Reflections on God's travel guide to my journey back home.

Thursday, March 9, 2017

mistrust

Sometimes families can be the worst. When brothers fall out, or different branches of the clan get after each other, it seems like forgiveness is harder to offer. Maybe that’s because we don’t expect strangers to care much about us, but family should. Betrayal by family cuts deeper than any other kind.

I’m thinking these dark thoughts this morning because I read in Numbers 20 about what happened when the offspring of Jacob and Esau met up at the town of Kadesh. Israel was traveling from Egypt to the Promised Land, and they made a reasonable request. The story plays out in verses 16-21:

“’Now we are here at Kadesh, a town on the edge of your territory. Please let us pass through your country. We will not go through any field or vineyard, or drink water from any well. We will travel along the King's Highway and not turn to the right or to the left until we have passed through your territory.’
“But Edom answered: ‘You may not pass through here; if you try, we will march out and attack you with the sword.’
“The Israelites replied: ‘We will go along the main road, and if we or our livestock drink any of your water, we will pay for it. We only want to pass through on foot—nothing else.’
“Again they answered: ‘You may not pass through.’
“Then Edom came out against them with a large and powerful army. Since Edom refused to let them go through their territory, Israel turned away from them.”

This is the outcome of that business with the red lentil stew, when Jacob was quick to exploit his a starving Esau and extort from him his birthright. And of the way Jacob cheated Esau of their father’s blessing. Generations later, Edom sees no reason to trust Israel, no reason to take them at their word.

It makes me think of our human tendency to remember old grievances. Church is a good example. In my lifetime the Orthodox CRC decided my denomination made too many compromises with the world and went its own way, and they still judge us. But when I was a child we judged the Reformed Church for not sending their kids to Christian school. Keep going back and you see where the Calvinists and the Lutherans and the Baptists all decided a certain theologian had the best insight, or even before that there was an even call the Protestant Reformation where a permanent schism in the church took place.  As a result, worship wars are plentiful and vicious, leaving maimed and wounded ministries in their wake.

More recently we’ve become fearful of people from other nations who grew up with different world views and value systems. Those things threaten us and make us fearful, which is natural. But sometimes we respond with mistrust and suspicion, which shouldn’t be a Christian’s default response. We find isolated cases to justify our prejudice, forgetting that we don’t want to be tarred with the brush of evils committed by our kind.

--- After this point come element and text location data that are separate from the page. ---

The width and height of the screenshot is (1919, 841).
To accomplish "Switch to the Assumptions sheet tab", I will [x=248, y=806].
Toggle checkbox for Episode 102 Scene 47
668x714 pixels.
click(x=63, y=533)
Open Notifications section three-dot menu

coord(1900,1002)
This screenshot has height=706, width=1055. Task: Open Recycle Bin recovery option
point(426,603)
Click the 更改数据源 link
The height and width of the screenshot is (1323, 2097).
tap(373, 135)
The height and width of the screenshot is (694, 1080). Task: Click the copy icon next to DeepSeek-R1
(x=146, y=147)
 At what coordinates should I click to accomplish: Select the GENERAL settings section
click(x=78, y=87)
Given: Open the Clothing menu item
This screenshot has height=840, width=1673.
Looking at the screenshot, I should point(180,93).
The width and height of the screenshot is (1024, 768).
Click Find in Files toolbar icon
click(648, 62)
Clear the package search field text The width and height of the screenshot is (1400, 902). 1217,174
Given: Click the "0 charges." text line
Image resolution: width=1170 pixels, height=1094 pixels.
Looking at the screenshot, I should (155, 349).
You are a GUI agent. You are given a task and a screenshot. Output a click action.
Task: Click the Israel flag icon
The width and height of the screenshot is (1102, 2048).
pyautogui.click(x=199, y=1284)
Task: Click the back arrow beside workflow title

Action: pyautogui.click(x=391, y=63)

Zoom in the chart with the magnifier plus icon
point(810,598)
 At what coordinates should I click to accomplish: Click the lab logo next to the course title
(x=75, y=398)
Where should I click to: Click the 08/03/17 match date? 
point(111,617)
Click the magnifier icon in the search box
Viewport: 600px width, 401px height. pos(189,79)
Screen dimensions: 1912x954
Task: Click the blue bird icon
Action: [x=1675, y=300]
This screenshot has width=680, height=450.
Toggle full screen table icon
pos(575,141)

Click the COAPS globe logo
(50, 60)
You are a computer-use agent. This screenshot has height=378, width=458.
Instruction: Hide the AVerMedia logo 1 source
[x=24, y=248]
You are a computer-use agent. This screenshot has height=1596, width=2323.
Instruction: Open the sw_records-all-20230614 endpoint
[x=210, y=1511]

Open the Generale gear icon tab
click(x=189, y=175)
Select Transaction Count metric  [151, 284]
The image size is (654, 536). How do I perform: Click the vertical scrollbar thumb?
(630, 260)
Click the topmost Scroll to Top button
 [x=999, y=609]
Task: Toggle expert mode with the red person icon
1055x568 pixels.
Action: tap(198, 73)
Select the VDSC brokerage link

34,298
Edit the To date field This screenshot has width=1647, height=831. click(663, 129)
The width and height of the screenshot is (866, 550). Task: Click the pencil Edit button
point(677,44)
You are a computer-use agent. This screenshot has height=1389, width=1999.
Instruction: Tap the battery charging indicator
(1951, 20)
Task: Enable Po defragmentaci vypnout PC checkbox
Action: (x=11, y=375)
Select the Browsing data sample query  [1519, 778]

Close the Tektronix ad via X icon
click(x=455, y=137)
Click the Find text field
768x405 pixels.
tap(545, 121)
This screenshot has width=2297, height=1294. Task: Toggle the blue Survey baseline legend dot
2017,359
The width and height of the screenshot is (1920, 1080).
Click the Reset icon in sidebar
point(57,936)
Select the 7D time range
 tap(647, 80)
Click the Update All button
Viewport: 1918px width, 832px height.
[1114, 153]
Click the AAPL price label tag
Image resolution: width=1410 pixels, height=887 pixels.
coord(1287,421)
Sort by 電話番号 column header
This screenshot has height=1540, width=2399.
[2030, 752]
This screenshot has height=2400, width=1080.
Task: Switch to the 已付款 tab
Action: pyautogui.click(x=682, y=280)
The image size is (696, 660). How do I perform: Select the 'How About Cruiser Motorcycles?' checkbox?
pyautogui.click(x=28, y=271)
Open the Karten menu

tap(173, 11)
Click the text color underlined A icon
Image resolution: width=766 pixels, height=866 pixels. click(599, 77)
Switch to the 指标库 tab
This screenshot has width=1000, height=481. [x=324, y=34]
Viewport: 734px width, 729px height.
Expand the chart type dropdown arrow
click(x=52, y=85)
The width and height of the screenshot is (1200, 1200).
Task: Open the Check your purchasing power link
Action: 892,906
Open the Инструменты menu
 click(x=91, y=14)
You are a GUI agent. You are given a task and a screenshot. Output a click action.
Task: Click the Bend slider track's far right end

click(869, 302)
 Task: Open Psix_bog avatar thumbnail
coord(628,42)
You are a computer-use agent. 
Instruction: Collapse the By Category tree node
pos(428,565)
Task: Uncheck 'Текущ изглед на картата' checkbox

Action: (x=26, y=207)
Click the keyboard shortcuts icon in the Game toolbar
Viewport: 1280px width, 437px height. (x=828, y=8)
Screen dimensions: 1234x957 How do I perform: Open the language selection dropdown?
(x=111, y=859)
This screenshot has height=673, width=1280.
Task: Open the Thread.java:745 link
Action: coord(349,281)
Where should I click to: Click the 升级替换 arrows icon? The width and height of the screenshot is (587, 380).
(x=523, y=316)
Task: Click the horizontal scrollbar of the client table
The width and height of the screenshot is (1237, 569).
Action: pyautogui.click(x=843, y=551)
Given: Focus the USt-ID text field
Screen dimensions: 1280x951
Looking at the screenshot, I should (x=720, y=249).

So this morning I’m playing What If. I started with musing about what might have happened if Jacob had been generous with Esau and had looked out for his brother’s interests over his own. That led me to think of a few What Ifs in my own life, with my own four brothers, with my wife, with my church, and at work. And that led me to think about some national What Ifs involving different responses to indigenous people, to immigrant groups, to the exploitative despots we’ve often made our friends.

In the end, they all are the same question: What If I acted like Jesus? That could avert a lot of hostility.